_Problem to work on:_
Pictures stay out of the copy. Retype exactly, and only, the lines from the one containing "546x736 pixels. At" through the end of the listing below.

※

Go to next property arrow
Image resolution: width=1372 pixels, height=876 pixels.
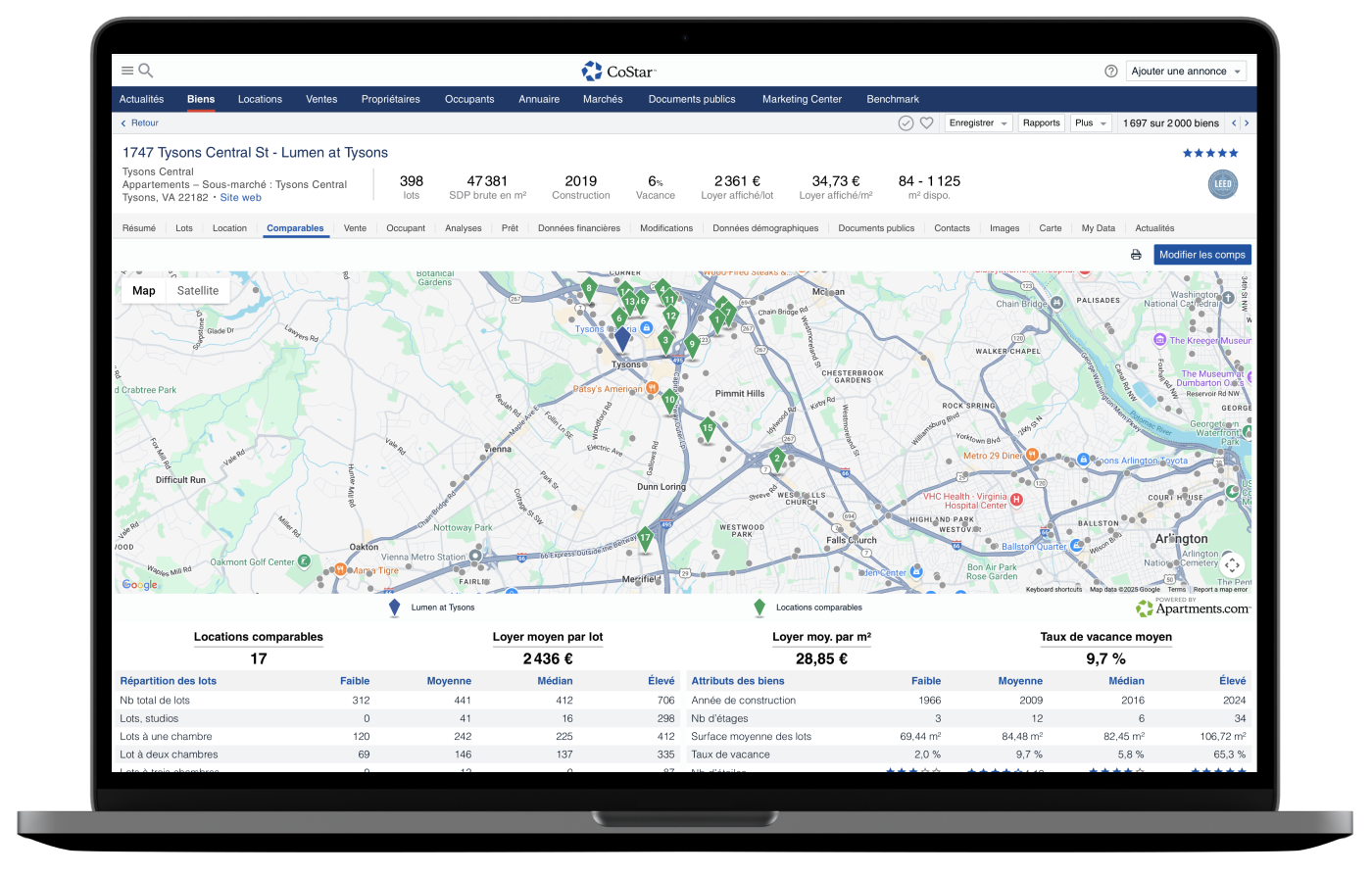[1247, 123]
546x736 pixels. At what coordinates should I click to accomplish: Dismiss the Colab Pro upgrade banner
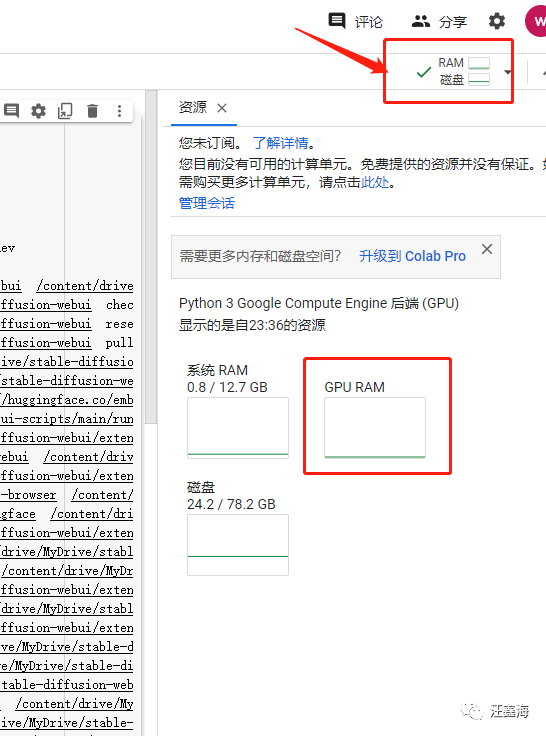487,249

※

_Solution below:_
546x736 pixels. At what coordinates should I click to accomplish: Dismiss the Colab Pro upgrade banner
487,249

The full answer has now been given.